▸ What this task involves
Could you copy out, word for word, the stretch of lines from the one containing "Enable the Curve Per Skin Point checkbox" through the one containing "(x=656, y=148)", both included, and nothing more?

▸ Data excerpts
= = =

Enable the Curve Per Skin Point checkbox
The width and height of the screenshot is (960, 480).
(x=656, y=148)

= = =

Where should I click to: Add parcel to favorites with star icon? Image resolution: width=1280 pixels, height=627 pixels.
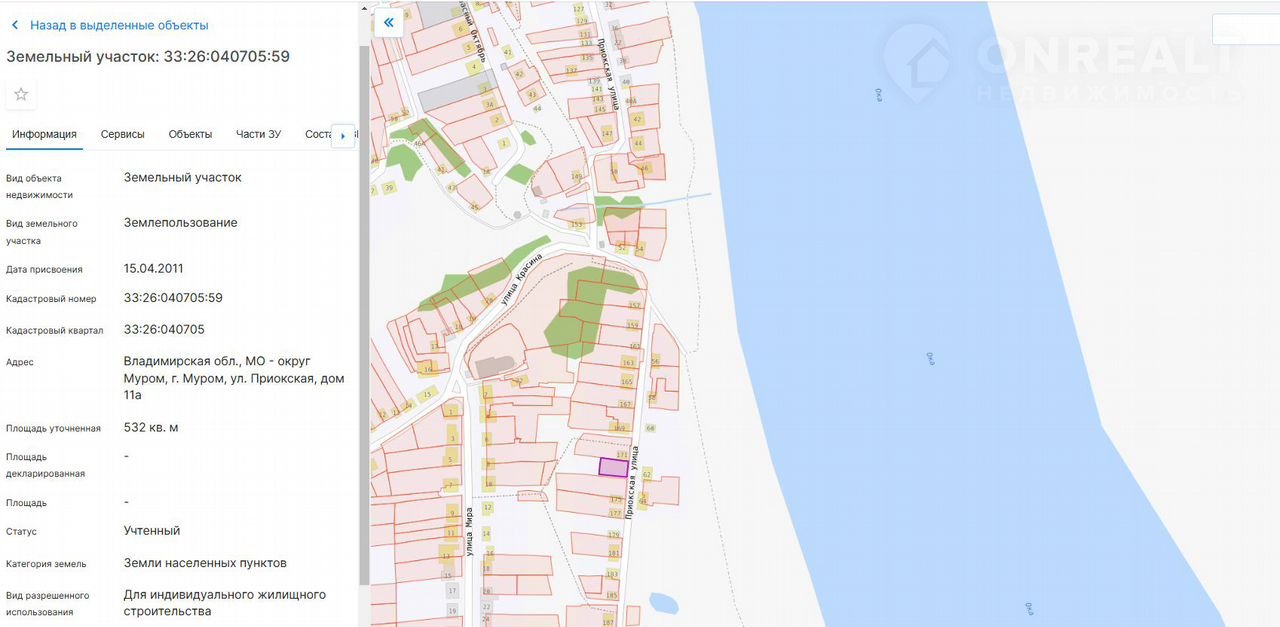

= = =

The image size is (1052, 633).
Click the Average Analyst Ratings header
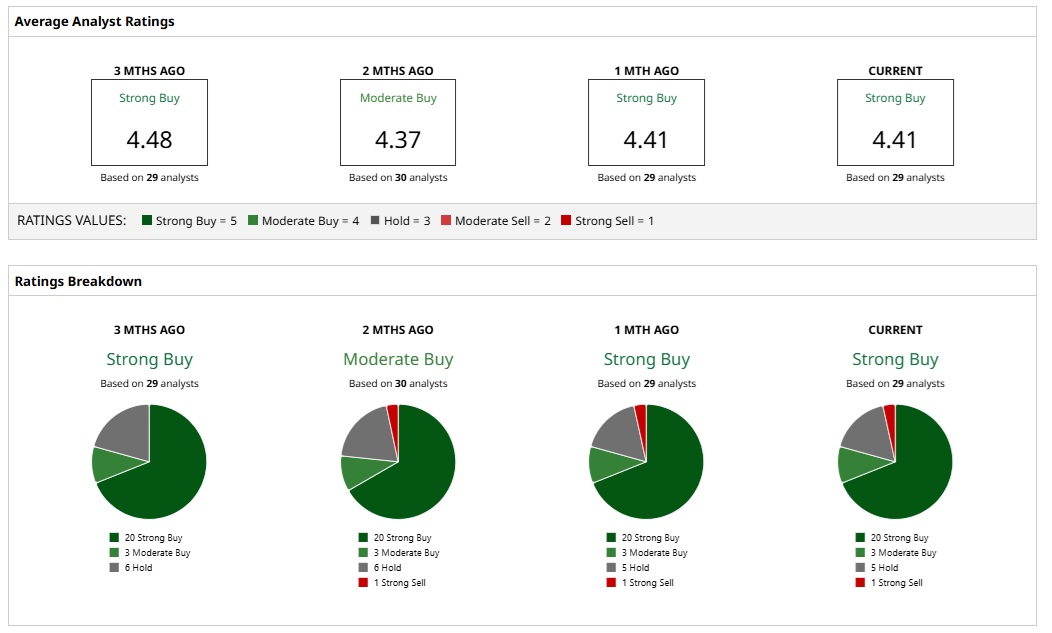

= = =

▸ Finished exercise
Enable the Curve Per Skin Point checkbox
The width and height of the screenshot is (960, 480).
(x=656, y=148)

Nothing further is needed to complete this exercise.